YOUR INSTRUCTIONS:
Retype the passage on video subtitling word for word, from "These days, you" to "of foreign languages.".
━━━ SELECTION ━━━
These days, you no longer need missionaries with bed sheets or CIA operatives to connect with audiences in far-flung locales. Anyone with a webcam and an Internet connection can do it. But as the story of Jesus and its myriad translations attests, the physical distribution of media is just one aspect of accessibility. Your grout-cleaning tutorial may be easily viewable in Sri Lanka now—but will viewers there truly comprehend it? To take full advantage of global video distribution platforms like YouTube, it's best to be a cat. Failing that, you need your work translated into lots of foreign languages.
As video content creators with global aspirations proliferate, subtitling services proliferate as well. But subtitling can still be somewhat pricey, particularly for amateurs on a shoestring budget. "A 3 minute video with two speakers and average speech density (100-150 spoken words per minute) will cost about $200-300 to subtitle for the first language," a service bureau called subtitleyourvideo.com advises. "Translation subtitling cost for additional languages will be lower."
There are alternatives, however. "Our goal is to help make all of the world's video accessible to anyone," says Dean Jansen, executive director of Amara.org, a website that aims to be "the Wikipedia of subtitling." An offshoot of a nonprofit called the Participatory Culture Foundation, Amara has developed a Web-based editor that makes it easy to subtitle videos in multiple languages. Content creators can do the work themselves or allow others to help. "There's a full history of every edit that happens in every language," says Jansen. "People who are working on a specific project can be notified if there's a new addition or change of some sort."
━━━ DATASET ROWS ━━━
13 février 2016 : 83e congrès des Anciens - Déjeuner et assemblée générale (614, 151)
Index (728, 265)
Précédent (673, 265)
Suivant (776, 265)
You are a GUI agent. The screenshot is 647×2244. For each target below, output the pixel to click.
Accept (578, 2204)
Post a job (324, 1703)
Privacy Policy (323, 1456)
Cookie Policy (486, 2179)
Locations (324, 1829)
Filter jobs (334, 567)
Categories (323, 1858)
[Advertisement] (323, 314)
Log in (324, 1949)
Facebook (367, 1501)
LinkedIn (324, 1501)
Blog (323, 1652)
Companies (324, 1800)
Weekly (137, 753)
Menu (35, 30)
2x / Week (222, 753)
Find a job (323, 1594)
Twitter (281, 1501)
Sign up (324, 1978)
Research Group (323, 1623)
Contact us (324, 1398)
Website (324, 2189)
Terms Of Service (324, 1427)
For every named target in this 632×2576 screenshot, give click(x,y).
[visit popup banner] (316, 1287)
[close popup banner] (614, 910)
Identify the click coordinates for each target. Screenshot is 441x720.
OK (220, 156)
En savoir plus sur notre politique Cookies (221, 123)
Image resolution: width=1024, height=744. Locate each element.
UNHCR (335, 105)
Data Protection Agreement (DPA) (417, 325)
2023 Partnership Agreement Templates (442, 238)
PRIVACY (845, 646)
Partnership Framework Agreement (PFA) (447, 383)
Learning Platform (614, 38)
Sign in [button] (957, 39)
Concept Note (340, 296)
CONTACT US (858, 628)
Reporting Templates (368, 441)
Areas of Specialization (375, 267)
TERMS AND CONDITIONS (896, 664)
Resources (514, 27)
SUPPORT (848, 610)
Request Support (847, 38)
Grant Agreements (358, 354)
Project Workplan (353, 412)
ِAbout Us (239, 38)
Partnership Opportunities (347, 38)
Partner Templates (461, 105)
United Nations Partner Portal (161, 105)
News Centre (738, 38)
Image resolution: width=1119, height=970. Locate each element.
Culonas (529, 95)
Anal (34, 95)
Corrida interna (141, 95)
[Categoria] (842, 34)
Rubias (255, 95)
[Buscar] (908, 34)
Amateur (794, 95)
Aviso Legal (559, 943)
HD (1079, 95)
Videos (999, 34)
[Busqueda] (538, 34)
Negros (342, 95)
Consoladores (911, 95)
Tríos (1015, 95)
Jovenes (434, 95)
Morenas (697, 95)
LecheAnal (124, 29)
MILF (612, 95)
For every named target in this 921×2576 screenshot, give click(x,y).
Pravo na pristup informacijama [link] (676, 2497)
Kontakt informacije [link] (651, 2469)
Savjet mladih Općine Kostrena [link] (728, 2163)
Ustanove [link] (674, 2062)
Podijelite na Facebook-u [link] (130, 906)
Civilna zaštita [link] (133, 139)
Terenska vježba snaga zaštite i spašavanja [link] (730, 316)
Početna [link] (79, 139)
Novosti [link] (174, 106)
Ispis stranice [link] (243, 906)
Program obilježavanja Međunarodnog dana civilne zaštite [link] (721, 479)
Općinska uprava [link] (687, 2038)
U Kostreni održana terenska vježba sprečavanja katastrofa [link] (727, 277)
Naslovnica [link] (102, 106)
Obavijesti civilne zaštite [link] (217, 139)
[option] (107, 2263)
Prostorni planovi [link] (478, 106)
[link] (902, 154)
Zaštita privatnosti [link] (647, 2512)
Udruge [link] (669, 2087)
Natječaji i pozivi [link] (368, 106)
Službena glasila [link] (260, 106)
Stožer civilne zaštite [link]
━━━
OUTPUT FOR THIS TASK:
These days, you no longer need missionaries with bed sheets or CIA operatives to connect with audiences in far-flung locales. Anyone with a webcam and an Internet connection can do it. But as the story of Jesus and its myriad translations attests, the physical distribution of media is just one aspect of accessibility. Your grout-cleaning tutorial may be easily viewable in Sri Lanka now—but will viewers there truly comprehend it? To take full advantage of global video distribution platforms like YouTube, it's best to be a cat. Failing that, you need your work translated into lots of foreign languages.